03.15.2012

European Firms Fear Regulatory Non-Compliance

03.15.2012
Terry Flanagan

Nearly half of all European financial services firms surveyed are expecting to be hit with huge non-compliance fines in the next 18-24 months, as many face falling foul of upcoming regulations, according to a new study.

As many as 40% of respondents to a pan-European survey of IT decision makers within the banking and insurance sector by London-based financial services think-tank JWG said that they lacked confidence in their firms’ ability to comply with regulations and are expecting the fines to be in the region of many millions of dollars per firm. While a massive 71% of respondents believed that adequate industry-wide infrastructure upgrades will still not be in place by 2015.

Regulations will begin to land on the statute books in the coming months and years, ranging from the implementation of new capital requirements, as defined by Basel III and Solvency II, and reforms such as MiFID II and the European Market Infrastructure Regulation that will significantly affect a firm’s systems, controls, reporting and record keeping ability.

“Many financial institutions are trying to run services on disparate systems whose complexity and inflexibility make it difficult to respond to regulatory demands,” said PJ Di Giammarino, founder and chief executive of JWG. “But non-compliance could lead to significant fines or even cost firms their licence to practice.

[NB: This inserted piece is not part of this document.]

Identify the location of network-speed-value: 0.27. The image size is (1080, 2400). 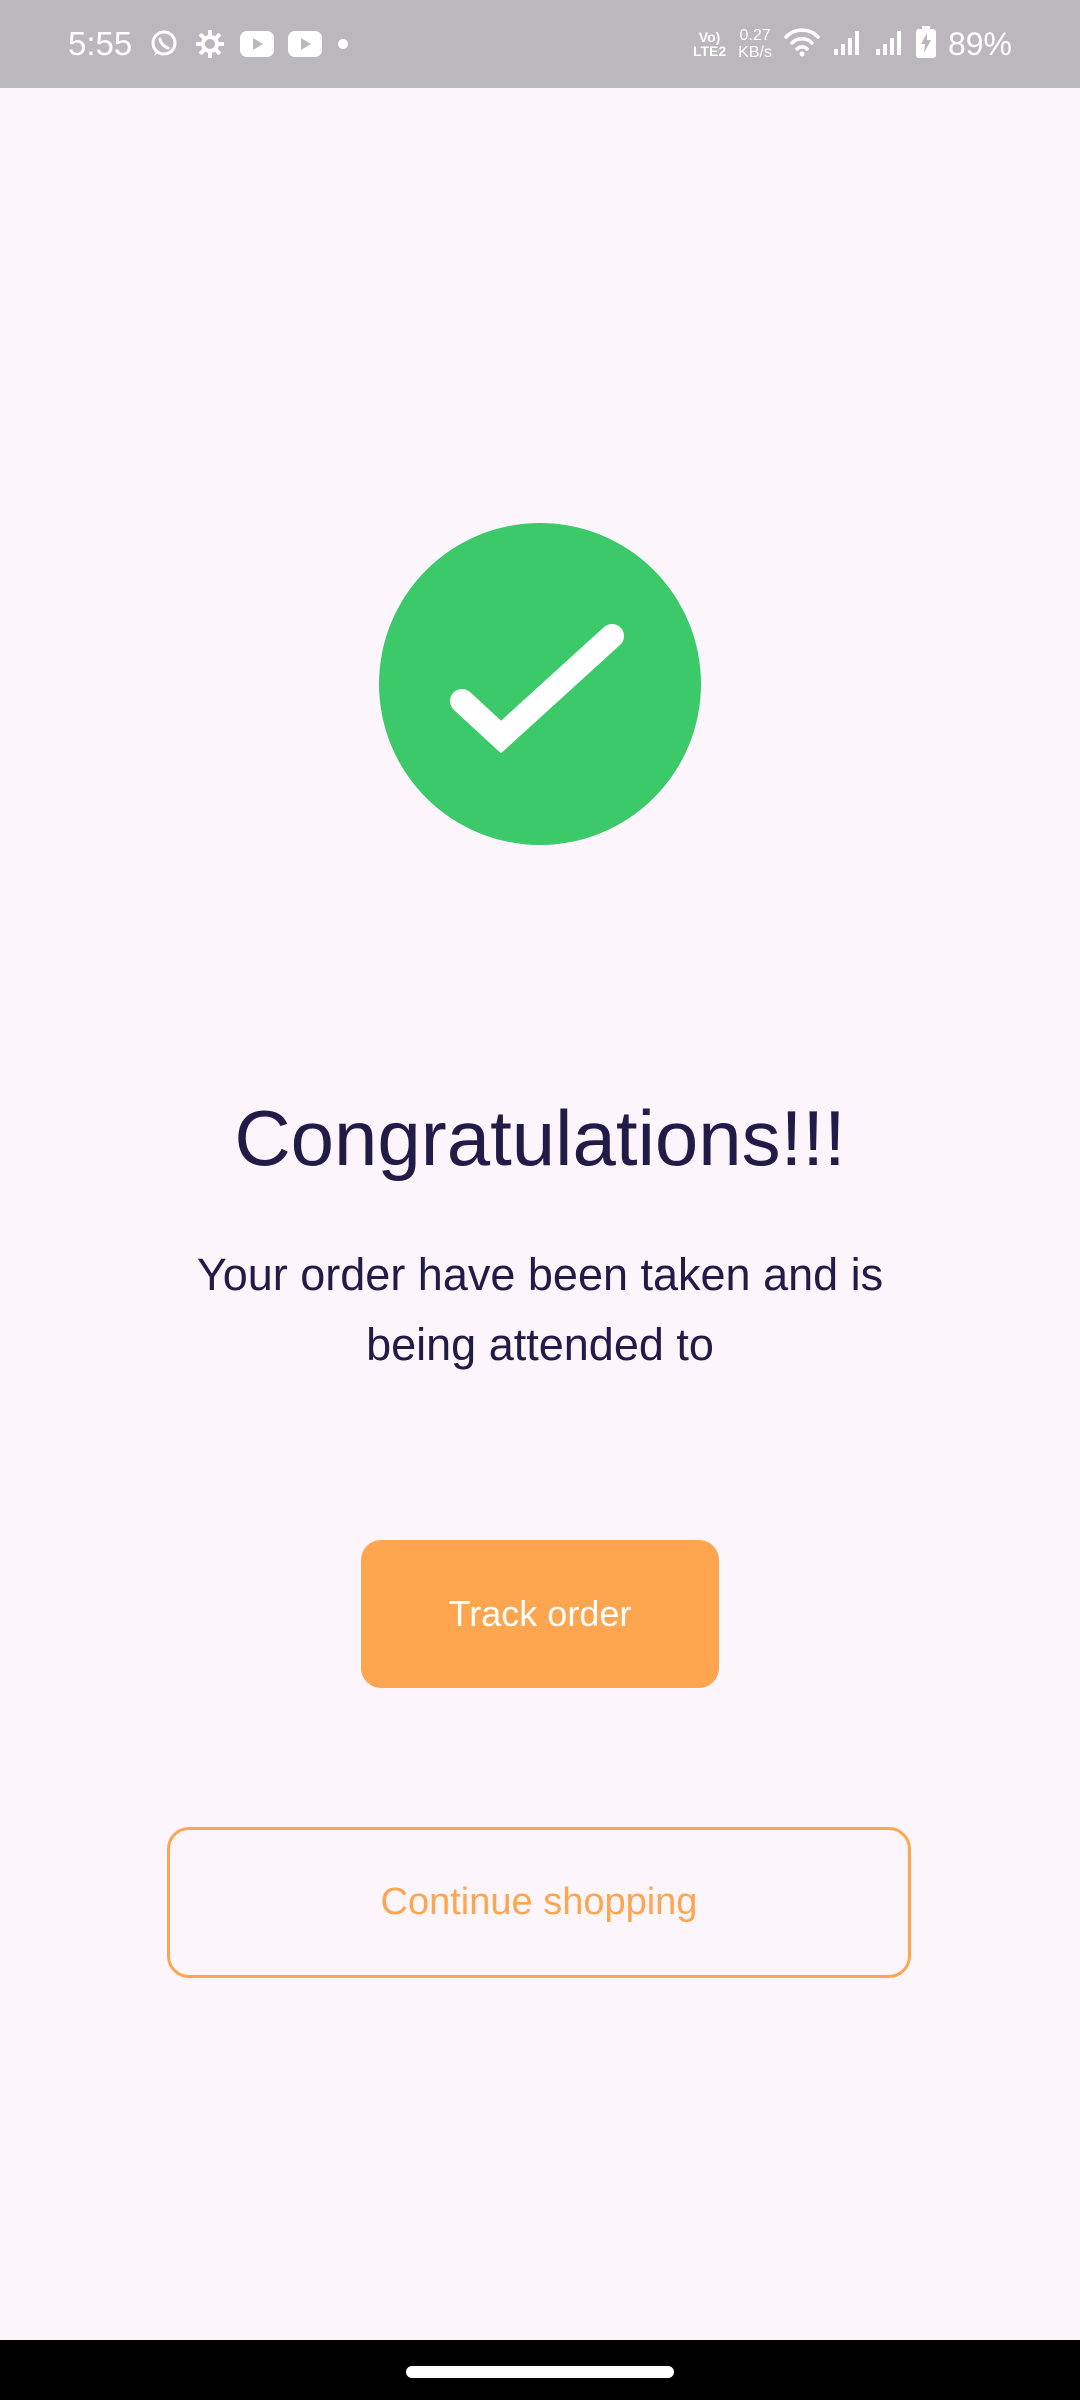
(755, 36).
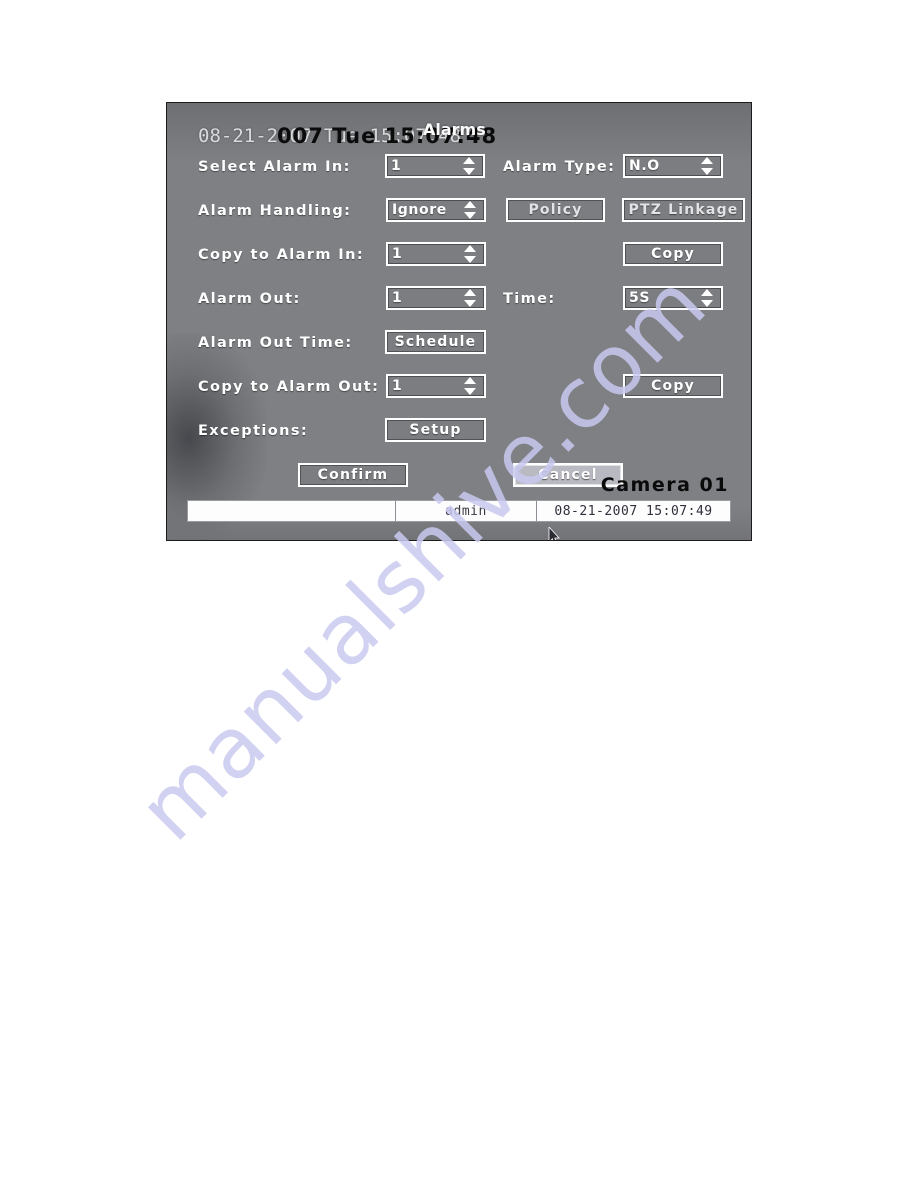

“The accountability for compliance will most likely lie with IT and operations, but there is no evidence that they are engaging with the regulators to set the right standards. There is a clear disconnect between infrastructure practitioners and compliance experts which needs to be resolved fast if firms want to maintain their competitive advantage as well as comply.”

The plethora of regulations set to come into force, which were ordered by the G20 group of nations following the global financial crisis of 2008, are looking like catching a good proportion of firms off-guard.

“The impact of the G20 regulatory reform on financial institutions’ ICT [Information Communications Technology] infrastructure requirements will be significant and it is clear that firms need to invest in the ‘correct’ technology,” said Kevin Dean, chief marketing officer of Interxion Holding, a leading European provider of carrier-neutral colocation data centre services, based in Amsterdam, who commissioned the JWG study.

“Building internal data centers is no longer an option for many firms due to capital restraints emanating from Basel III and Solvency II and the prevalence of legacy systems. Therefore banks and insurers are increasingly re-thinking their data center strategies and considering the externalization of their facilities.”

Just under a third of respondents said that it was likely banks would need third-party private data centers in order to fulfill compliance requirements, whilst being able to reduce operational risk capital buffers.

Dean added: “This research from JWG highlights the role suppliers can play in better supporting industry requirements and in helping banks and insurance firms navigate the vast terrain of legislation. Interxion is committed to understanding the impact of regulation on our customers in detail and to offering the appropriate solutions.”

The JWG survey, ‘FS Infrastructure: Ready for G20 Reform?’, was conducted from December 2011 to February this year, covering 36 institutions.